__Task item__
Pictures aside, copy exactly the lines running from the one with "Image resolution: width=1030" to the end of the records.
>>>>
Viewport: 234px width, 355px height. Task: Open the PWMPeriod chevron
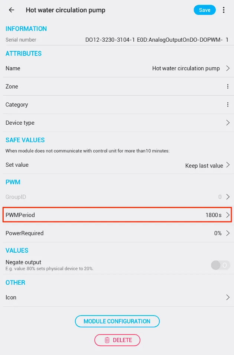click(228, 215)
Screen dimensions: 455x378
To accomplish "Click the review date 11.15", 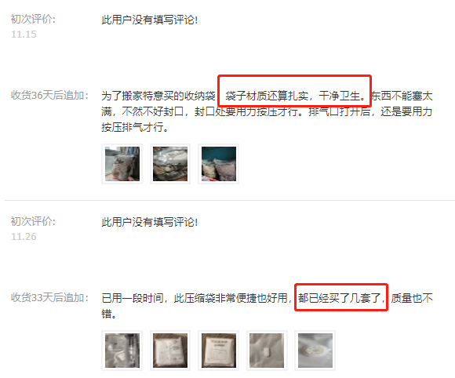I will point(24,35).
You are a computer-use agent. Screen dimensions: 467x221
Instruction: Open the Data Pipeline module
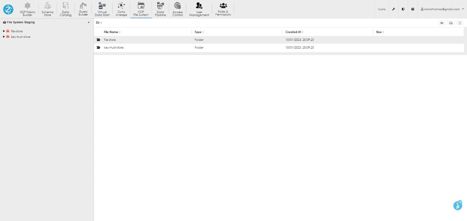point(160,9)
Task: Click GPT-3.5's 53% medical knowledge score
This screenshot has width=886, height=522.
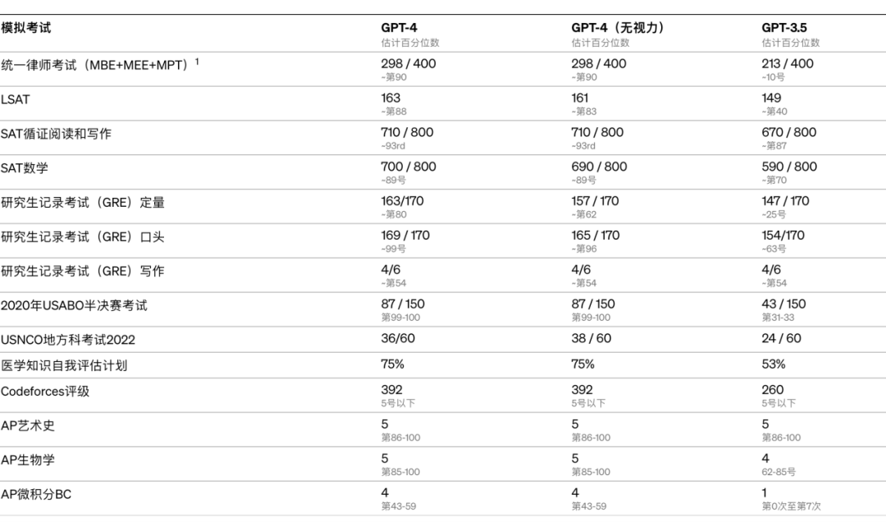Action: pyautogui.click(x=774, y=364)
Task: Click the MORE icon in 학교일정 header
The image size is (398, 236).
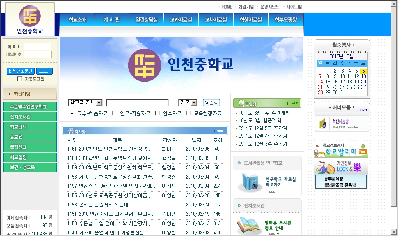Action: tap(293, 103)
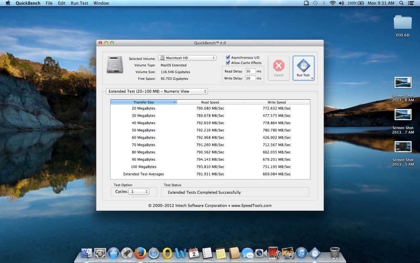
Task: Click the hard drive volume icon
Action: [114, 65]
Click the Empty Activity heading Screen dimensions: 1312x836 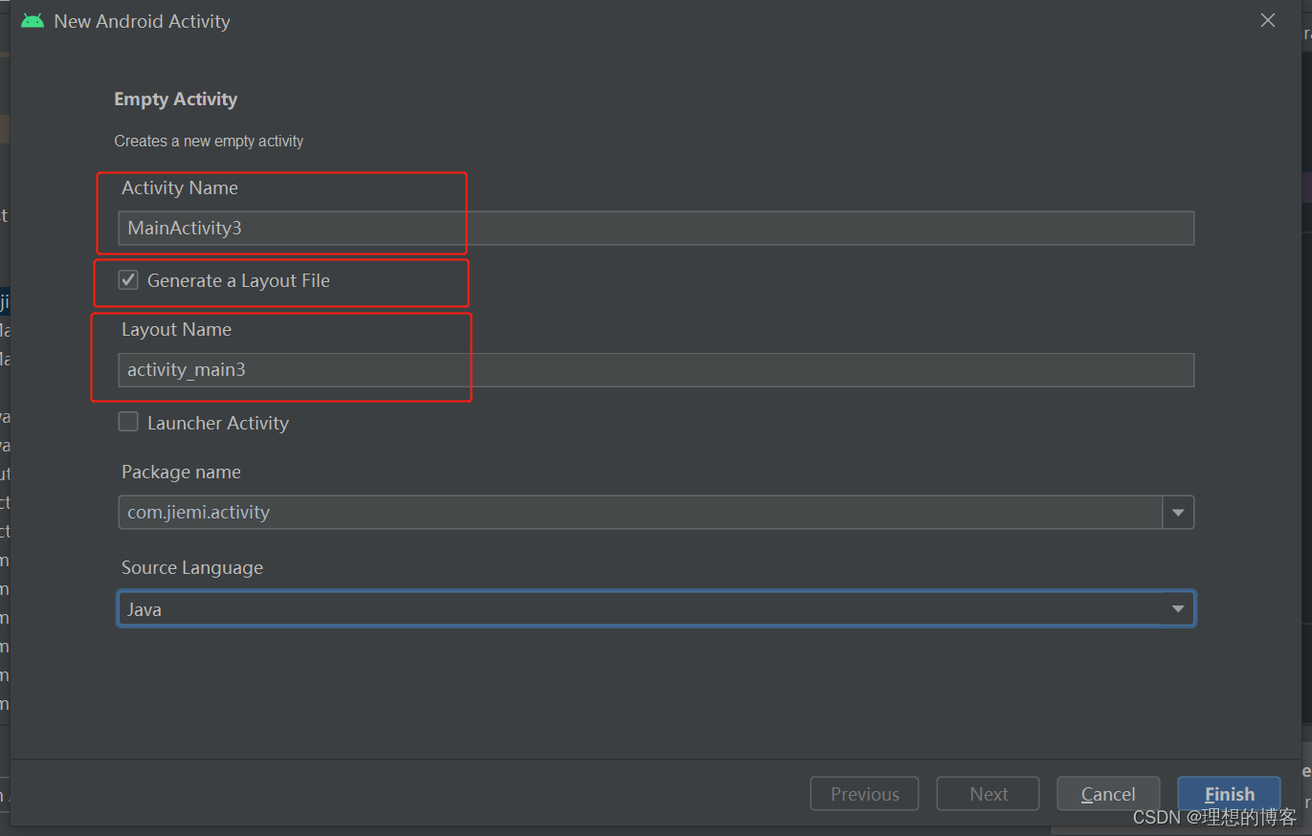coord(175,99)
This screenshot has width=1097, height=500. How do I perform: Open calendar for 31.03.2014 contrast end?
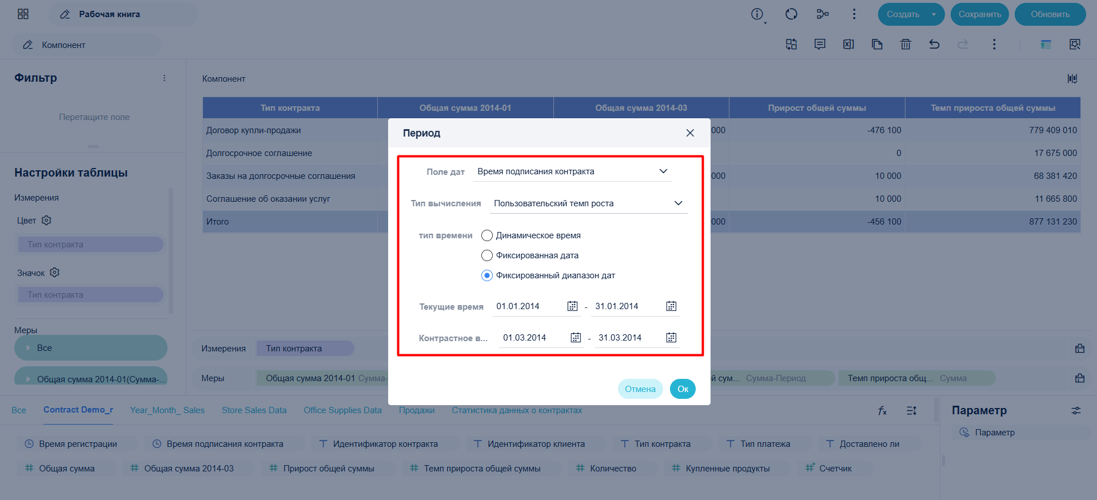[671, 338]
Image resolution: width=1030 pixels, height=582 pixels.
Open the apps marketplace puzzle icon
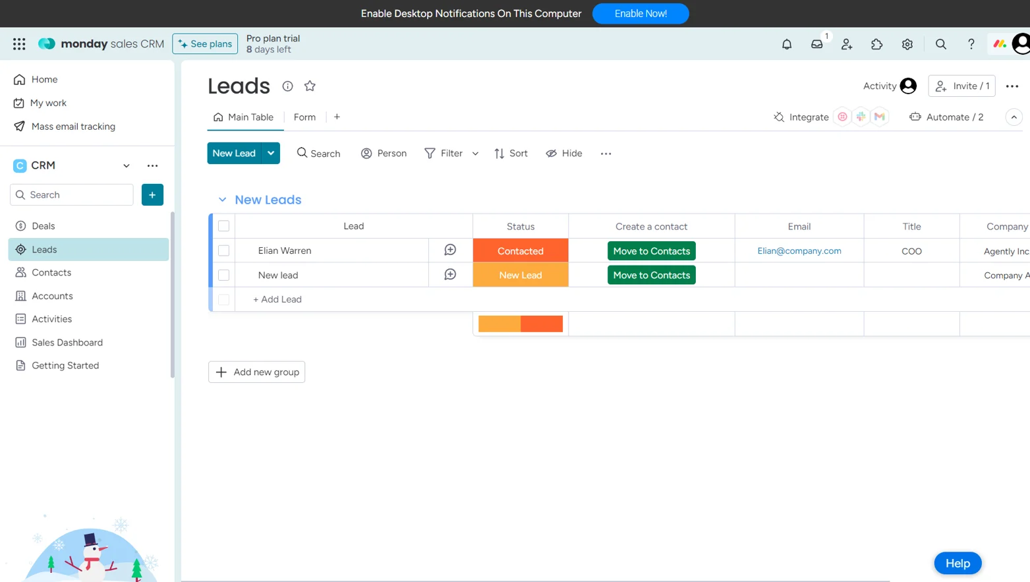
<<<<
__Your response__
Image resolution: width=1030 pixels, height=582 pixels.
Open the apps marketplace puzzle icon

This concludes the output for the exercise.